I have both a 15" MacBook Pro (2018 model) and a Lenovo Thinkpad Carbon X1 open in front of me right now. I have 20/20 vision and it really is not striking me as that much better. I spend quite a bit of my day in a terminal and the remainder looking at the web, so font rendering definitely matters. Even with Linux's abysmal font-rendering, the mac really doesn't feel like it has the edge.
Wait, what? It's somewhere in the middle between Windows (too pixel-fitted) and macOS (too blurry). FreeType, slight hinting, LCD filtering on is the best font rendering that I know.

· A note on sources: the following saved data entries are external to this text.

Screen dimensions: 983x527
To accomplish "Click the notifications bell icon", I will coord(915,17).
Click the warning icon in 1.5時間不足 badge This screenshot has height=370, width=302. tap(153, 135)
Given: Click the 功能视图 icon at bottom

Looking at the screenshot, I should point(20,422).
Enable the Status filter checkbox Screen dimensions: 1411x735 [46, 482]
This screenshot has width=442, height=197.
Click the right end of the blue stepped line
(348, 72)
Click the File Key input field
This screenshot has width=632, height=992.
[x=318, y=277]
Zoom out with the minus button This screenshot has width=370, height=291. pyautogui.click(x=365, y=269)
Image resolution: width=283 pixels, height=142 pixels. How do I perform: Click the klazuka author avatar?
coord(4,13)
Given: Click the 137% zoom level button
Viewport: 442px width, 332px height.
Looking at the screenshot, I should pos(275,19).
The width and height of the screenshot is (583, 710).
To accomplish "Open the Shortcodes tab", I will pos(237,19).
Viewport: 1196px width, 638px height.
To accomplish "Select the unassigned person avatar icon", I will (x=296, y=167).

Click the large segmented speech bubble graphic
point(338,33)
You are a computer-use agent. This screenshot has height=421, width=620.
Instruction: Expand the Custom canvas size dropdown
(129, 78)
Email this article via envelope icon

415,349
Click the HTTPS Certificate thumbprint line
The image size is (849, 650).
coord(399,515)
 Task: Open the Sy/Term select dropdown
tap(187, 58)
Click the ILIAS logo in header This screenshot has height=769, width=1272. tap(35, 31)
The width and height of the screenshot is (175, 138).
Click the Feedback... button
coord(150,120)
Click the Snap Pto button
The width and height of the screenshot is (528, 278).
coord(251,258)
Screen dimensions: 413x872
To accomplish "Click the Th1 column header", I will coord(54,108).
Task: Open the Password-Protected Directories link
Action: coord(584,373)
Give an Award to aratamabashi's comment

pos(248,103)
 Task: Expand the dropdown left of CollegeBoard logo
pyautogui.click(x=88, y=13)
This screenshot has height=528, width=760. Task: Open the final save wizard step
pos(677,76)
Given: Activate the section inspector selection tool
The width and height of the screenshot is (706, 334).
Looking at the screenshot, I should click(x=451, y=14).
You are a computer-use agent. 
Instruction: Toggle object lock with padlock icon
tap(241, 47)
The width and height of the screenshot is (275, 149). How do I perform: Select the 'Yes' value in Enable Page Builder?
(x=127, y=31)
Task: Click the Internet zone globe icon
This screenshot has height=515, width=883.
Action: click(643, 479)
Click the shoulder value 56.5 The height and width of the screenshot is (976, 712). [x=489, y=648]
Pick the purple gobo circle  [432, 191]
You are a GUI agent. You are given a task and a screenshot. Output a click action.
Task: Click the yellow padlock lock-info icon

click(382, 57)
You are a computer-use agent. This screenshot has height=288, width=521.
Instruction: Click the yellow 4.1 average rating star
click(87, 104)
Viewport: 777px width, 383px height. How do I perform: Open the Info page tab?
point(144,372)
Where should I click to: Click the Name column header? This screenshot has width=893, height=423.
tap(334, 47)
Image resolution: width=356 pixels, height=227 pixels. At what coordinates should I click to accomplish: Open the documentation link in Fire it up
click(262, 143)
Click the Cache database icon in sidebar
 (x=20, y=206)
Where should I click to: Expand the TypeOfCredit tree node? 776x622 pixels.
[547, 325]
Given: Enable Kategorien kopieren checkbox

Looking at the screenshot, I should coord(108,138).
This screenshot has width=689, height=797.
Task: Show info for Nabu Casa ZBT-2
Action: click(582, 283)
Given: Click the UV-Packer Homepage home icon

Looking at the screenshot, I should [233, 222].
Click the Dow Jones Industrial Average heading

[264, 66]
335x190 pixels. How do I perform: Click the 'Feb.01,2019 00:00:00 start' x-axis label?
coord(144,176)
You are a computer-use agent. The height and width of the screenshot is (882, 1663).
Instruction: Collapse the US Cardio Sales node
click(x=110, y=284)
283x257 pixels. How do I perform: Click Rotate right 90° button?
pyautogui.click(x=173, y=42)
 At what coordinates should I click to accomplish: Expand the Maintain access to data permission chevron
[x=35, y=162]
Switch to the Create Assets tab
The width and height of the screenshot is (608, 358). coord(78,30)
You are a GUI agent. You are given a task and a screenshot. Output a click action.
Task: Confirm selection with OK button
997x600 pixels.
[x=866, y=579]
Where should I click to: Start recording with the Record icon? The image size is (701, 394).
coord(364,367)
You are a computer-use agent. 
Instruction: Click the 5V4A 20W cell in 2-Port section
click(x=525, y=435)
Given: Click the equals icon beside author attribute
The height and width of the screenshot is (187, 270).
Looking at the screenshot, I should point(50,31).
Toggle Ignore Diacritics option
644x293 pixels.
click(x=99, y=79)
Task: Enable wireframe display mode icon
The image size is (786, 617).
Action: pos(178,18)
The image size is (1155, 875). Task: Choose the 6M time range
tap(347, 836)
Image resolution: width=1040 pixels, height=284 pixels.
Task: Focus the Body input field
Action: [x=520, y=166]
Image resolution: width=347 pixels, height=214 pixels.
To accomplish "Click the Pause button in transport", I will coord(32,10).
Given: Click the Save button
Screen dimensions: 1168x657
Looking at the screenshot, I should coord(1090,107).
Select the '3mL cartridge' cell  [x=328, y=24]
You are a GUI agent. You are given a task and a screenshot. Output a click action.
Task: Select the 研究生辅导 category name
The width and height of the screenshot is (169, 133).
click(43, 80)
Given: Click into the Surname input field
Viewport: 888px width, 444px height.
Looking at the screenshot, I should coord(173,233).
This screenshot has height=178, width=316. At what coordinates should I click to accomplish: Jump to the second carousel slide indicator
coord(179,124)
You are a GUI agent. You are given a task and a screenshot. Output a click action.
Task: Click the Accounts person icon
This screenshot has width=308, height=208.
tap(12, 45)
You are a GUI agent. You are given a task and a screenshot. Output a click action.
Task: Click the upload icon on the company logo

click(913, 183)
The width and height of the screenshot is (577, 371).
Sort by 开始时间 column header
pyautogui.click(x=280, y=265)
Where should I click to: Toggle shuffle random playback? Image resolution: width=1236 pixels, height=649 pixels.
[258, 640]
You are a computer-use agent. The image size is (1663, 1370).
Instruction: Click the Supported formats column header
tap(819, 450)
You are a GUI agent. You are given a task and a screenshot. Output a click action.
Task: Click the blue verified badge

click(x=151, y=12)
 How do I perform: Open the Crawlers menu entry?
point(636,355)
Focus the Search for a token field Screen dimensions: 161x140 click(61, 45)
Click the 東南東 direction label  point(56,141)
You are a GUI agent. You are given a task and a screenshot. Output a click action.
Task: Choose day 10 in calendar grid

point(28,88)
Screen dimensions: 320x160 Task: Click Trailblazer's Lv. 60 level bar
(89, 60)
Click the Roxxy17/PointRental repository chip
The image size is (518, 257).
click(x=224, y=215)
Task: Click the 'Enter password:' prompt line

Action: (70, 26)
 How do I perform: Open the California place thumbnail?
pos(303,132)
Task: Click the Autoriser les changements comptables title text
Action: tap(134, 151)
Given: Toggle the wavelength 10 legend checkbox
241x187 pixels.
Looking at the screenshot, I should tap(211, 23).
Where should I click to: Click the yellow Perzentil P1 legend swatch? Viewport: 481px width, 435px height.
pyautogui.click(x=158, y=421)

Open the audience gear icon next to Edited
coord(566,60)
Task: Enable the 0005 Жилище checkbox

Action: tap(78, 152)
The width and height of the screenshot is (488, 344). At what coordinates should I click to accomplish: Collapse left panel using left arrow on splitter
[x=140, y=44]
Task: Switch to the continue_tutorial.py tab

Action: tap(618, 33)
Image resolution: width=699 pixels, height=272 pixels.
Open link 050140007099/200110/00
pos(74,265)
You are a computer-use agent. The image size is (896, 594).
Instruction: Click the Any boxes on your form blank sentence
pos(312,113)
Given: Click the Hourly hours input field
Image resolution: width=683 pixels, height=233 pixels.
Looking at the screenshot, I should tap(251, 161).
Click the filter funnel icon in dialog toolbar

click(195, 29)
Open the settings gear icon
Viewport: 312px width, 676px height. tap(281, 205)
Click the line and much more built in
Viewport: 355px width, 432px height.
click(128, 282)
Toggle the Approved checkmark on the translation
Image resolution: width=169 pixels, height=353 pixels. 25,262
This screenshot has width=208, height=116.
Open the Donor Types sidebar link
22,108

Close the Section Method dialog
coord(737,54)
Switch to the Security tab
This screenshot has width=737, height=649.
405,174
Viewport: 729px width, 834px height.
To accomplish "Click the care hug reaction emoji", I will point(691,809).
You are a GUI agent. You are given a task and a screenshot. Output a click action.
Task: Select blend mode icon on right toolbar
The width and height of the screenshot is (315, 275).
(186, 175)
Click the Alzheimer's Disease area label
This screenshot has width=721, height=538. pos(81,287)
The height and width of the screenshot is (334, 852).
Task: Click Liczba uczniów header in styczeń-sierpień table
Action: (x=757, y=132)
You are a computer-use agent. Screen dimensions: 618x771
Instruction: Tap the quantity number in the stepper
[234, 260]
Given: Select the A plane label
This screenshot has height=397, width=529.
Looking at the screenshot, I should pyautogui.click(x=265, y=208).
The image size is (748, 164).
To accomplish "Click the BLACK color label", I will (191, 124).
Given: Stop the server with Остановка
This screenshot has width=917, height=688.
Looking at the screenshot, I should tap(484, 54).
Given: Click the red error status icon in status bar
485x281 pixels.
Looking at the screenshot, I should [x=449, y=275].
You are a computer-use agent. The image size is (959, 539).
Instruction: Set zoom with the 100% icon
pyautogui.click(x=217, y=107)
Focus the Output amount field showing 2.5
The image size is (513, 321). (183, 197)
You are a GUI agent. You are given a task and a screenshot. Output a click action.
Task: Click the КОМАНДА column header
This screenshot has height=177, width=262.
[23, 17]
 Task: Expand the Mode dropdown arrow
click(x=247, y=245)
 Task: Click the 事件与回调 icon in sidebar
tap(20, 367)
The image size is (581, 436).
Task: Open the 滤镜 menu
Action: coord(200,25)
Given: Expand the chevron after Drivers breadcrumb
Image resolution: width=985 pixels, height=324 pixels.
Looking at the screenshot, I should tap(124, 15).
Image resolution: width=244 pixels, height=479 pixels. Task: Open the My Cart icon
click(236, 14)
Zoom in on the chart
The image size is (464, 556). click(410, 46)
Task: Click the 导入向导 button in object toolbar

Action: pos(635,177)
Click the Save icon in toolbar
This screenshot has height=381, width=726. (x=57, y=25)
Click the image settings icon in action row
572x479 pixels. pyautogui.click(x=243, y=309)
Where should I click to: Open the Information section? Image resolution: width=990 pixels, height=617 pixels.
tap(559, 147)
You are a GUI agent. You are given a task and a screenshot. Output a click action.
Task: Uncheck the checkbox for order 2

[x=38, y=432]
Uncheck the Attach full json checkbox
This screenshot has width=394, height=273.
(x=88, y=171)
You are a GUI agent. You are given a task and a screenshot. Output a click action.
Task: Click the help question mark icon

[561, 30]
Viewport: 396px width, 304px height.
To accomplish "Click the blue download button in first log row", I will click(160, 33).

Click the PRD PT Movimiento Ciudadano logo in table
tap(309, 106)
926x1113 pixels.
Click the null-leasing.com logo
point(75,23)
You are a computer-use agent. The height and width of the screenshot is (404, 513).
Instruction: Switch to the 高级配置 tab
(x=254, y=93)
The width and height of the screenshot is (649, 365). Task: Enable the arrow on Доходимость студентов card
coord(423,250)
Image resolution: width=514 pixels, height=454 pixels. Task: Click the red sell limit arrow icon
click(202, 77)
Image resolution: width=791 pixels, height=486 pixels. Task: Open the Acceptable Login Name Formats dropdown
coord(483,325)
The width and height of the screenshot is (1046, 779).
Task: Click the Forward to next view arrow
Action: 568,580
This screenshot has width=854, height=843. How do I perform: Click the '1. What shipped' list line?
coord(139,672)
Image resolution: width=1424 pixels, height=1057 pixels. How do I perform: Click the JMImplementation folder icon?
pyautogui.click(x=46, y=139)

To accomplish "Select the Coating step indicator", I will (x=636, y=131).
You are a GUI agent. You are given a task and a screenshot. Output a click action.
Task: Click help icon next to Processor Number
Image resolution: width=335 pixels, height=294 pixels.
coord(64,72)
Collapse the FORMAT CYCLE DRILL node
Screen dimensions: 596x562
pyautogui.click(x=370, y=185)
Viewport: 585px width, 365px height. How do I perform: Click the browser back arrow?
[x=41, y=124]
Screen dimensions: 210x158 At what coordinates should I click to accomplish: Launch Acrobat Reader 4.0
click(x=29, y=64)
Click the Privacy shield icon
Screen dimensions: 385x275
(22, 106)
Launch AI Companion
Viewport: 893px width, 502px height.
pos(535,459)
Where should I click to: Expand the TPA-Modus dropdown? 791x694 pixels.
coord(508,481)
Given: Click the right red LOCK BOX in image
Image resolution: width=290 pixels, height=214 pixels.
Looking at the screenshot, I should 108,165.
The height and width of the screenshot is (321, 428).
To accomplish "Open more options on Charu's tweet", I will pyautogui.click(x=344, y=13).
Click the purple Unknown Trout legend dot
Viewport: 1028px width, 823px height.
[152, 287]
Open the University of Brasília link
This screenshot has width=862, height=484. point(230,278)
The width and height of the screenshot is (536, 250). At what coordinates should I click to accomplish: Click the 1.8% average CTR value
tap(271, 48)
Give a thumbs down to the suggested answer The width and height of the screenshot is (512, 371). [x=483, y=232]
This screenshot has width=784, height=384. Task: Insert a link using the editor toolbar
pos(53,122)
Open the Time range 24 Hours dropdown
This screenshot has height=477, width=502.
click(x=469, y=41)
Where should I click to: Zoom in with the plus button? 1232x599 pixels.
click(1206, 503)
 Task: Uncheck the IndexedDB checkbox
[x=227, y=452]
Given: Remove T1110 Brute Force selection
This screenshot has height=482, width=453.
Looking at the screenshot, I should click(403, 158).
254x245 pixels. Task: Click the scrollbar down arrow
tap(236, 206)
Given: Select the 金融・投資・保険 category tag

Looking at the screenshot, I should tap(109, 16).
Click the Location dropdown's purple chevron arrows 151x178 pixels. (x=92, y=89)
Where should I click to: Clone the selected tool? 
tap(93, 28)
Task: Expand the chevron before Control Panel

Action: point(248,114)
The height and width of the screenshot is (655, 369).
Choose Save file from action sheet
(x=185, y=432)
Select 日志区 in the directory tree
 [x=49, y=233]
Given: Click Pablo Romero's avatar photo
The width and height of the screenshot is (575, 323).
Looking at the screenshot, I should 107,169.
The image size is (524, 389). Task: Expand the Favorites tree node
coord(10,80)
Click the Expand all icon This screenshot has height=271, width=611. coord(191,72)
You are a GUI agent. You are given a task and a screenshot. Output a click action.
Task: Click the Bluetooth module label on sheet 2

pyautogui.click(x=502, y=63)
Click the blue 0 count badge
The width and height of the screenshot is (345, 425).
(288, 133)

20/20 vision is only average for the population when you get to 60. So most people here will see significantly better than that. At 20/20 1080p is probably enough. Most people will enjoy a 1440p screen and 2160p will have marginal gains but it may be helpful to be able to use 2x scaling instead of needing fractional steps. But that depends on how you drive it.
Font rendering was matter on Low-DPI monitors but IMO not much matter for HiDPI monitors because some techniques like anti-aliasing is no more needed. Fonts are still important.
Hmmm, as an engineer, I have my vision checked every year. While a difference is discernible, it's not enough that I'd "miss it" if I didn't have a retina display. (I just ordered a Dell XPS 15 this weekend, I purposely left if at FHD as I didn't see the need for 4K on a laptop)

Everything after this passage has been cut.